Dean makes a face at the phrasing, and Nigel snorts. It’s a funny line to draw, a weird place to plant the flag of your moral compunctions, but he doesn’t suppose he’s immune to that either. He’s drawn a few arbitrary lines himself, chalked them out around the skeletons in his closet, the body count in his head.

He shakes his head. “It’s weird, but it’s none of my fucking business. Way I see it, it’s nobody’s business but yours. You and—” He looks at Dean for the name he already forgot.

“Sam.”

Nigel grunts. “As long as it’s right between the two of you, what’s it matter to everyone else?
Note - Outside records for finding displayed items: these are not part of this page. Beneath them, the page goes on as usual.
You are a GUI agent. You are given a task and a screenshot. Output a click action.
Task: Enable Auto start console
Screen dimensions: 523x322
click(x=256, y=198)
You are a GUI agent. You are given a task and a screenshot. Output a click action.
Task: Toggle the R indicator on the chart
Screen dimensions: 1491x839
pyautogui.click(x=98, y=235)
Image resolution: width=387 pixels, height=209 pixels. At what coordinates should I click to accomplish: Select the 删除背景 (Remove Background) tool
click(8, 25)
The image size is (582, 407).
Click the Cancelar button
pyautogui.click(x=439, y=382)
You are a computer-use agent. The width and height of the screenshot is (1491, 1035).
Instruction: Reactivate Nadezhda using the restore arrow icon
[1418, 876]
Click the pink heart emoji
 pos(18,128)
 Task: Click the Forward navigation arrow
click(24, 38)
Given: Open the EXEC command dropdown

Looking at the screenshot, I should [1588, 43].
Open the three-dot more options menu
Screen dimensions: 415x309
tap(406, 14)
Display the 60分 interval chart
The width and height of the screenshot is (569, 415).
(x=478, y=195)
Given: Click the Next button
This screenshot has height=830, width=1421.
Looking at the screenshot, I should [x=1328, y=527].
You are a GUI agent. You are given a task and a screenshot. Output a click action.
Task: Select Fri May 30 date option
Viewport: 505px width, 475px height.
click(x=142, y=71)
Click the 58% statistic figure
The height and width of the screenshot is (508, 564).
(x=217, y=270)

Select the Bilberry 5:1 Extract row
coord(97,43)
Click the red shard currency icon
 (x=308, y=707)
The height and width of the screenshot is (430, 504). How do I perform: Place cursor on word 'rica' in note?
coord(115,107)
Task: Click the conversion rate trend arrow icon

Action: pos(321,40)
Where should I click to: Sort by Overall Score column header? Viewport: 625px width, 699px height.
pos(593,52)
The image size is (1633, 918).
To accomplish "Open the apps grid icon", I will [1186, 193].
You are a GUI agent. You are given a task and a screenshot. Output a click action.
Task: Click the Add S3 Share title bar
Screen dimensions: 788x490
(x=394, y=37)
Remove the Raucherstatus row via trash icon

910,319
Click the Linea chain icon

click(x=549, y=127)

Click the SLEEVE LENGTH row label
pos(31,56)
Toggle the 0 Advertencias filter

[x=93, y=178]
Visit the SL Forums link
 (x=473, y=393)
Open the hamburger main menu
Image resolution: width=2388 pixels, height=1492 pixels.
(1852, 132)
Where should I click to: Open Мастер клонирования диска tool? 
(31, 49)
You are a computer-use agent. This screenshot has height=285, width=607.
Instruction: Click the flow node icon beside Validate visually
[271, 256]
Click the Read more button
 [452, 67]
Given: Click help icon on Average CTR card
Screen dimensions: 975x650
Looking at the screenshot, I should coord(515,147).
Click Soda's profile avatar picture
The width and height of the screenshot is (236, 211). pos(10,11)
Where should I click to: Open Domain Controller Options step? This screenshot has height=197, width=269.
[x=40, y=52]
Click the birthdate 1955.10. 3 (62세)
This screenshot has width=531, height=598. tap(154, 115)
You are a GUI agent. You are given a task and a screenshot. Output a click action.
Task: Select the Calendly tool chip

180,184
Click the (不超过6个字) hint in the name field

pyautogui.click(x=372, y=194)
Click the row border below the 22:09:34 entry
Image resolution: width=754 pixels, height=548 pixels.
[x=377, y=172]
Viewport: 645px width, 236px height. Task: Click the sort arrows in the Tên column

Tell the rest of the world to go screw itself.”

Dean laughs—rusty, like his vocal chords aren’t used to making that sound—but warm all the same. “Guess I can’t argue with that.”

“You shouldn’t,” Nigel says, full of himself and satisfied. Pleased to have worked out a problem for a pretty face. “You gonna stick around for a while?” he asks, pretty sure he already knows the answer.

Dean’s already leaning toward the door, eyeing his coat, surreptitiously patting his pockets and checking his piece.

He scratches the back of his head. “Nah. We’re heading out bright ‘n’ early. I should probably get back before Sam calls out Search and Rescue.”

Nigel nods. He walks Dean to the door.

They don’t kiss each other goodbye.

He finishes his drink and takes the cups to the sink. You meet the weirdest fucking people in the States.